Христианизаторская деятельность Ольги была, видимо, приостановлена с началом правления Святослава, упорствующего со своей дружиной в язычестве. Правда, и он действовал первоначально в русле провизантийской политики, что, очевидно, развязало ему руки на Востоке. А. Н. Сахаров (1982. С. 96-97) отмечает, что в 964 г., когда русский вспомогательный отряд (все же посланный в Византию еще в 960 г. в соответствии с договором Игоря 944 г.) сражается на стороне греков с арабами, Святослав идет в поход на вятичей — последнее славянское племя, остающееся под властью Хазарии.

Начальная летопись характеризует быт этого князя — первого русского князя, носящего славянское имя, — который должен был разительно отличаться от старого быта дружинников — «гребцов», не любивших сражаться на конях, тех, которым Олег заповедал платить дань «на ключ». В своих многочисленных походах он «воз по собе не возяше, ни котьла, ни мяс варя, но потонку изрезав конину ли, зверину ли или говядину на углех испек ядяше, ни шатра имяше, но подъклад постилаше и седло в головах; тако же и прочий вой его вси бяху» (ПВЛ. С. 31).

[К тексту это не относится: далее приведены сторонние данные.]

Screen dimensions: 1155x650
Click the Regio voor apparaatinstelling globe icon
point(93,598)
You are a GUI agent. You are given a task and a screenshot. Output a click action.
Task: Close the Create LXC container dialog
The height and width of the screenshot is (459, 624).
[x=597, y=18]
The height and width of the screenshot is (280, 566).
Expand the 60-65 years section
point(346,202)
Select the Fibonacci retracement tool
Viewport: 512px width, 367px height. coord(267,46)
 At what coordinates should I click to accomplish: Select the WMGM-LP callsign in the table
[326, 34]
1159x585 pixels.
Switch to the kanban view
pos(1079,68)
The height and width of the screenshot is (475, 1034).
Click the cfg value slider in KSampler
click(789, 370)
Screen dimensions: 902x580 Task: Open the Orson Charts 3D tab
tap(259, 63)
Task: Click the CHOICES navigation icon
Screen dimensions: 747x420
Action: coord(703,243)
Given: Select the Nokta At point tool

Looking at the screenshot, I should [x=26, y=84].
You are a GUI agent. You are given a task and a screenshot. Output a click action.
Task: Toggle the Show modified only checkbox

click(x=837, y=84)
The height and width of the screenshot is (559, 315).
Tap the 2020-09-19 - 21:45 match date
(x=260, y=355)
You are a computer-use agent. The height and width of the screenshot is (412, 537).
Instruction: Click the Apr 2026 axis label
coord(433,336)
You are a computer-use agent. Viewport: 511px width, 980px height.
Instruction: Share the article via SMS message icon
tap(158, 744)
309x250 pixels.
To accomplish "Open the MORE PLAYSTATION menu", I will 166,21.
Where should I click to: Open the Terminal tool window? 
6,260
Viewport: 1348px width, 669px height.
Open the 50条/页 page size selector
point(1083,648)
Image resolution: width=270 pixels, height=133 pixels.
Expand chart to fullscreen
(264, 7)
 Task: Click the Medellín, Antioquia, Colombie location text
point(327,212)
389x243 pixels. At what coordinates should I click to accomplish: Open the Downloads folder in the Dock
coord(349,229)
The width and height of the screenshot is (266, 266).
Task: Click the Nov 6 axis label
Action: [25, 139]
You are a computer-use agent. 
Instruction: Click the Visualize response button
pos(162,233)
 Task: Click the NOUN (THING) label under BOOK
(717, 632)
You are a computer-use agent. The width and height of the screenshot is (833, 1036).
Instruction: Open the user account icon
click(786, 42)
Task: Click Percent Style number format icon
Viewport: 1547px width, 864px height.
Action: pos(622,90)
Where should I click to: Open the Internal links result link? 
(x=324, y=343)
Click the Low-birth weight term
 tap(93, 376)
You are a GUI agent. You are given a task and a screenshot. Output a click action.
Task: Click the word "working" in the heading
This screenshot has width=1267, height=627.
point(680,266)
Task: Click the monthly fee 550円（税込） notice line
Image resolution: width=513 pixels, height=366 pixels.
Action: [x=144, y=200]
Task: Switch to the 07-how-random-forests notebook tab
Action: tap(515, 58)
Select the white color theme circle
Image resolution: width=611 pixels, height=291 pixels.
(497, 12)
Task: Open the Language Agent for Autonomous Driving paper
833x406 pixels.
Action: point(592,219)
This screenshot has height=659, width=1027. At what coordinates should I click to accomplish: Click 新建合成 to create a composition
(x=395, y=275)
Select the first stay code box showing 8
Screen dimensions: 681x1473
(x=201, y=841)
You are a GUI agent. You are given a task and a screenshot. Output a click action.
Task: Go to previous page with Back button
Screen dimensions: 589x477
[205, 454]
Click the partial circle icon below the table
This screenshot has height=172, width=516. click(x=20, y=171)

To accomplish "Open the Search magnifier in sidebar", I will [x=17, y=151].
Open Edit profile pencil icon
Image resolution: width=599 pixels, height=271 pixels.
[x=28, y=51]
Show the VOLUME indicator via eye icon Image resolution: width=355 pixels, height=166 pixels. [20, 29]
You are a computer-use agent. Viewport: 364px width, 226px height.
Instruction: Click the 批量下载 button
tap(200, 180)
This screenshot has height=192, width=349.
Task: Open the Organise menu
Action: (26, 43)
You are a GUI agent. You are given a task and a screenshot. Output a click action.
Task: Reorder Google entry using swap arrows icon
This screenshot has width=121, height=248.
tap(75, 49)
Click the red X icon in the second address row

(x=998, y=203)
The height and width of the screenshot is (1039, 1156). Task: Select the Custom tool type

Клок волос — оселедец — на бритом черепе в описании Льва Диакона дополняет облик этого князя-воина, мало отличающийся от облика степняка (Если у Фотия не было определенных «этнографических оснований», кроме имени «рос» и северного происхождения самого народа, отождествить русь с конными Гогом и Магогом, то Лев Диакон уже с полным основанием цитирует Иезекииля в связи с нашествием полчищ Святослава). Он и расправился с Хазарией в ее степных владениях. После покорения в 964 г. вятичей «иде Святослав на козары; слышавше же козари изидоша противу с князем своим каганом[...] одоле Святослав козаром и град их [и] Белу Вежу взя. И ясы победи и касогы». Под хазарским градом, видимо, следует понимать столицу Итиль (Атил) в низовьях Волги; Белая Вежа, как стала по-русски называться крепость Саркел, построенная для хазар византийцами на Дону, превратилась в русский город; князь победил ясов (аланов) и касогов на Северном Кавказе; видимо, тогда под власть Киева попала Тмутаракань. Разгрому, судя по всему, подвергся домен кагана — «кочевье», описанное в письме царя Иосифа, с Саркелом на западном рубеже и Итилем (Атил) — зимовищем (Плетнева 1986. С. 49-50). Стало быть, князь совершил, по летописи, круговой поход по владениям хазар, пройдя с нижней Волги на Дон, и вернулся в Киев (ср. Артамонов 1962. С. 426-428). Это планомерное завоевание каганата завершилось признанием за русскими князьями титула «каган» не только de facto, но и de jure: недаром митрополит Иларион называл Владимира Святославича и внука Святослава Ярослава Мудрого «каганами», — предполагают, что этот титул был признан за русскими князьями в Византии (Василевски 1991. С. 14 и сл.). Во всяком случае тогда, когда в Тмутаракани сидели русские князья, они могли именоваться «архонтами Матрахи, Зихии и всей Хазарии» — такова византийская печать Олега Святославича (Янин 1970. С. 26 и сл.), сына черниговского князя — среднего Ярославича.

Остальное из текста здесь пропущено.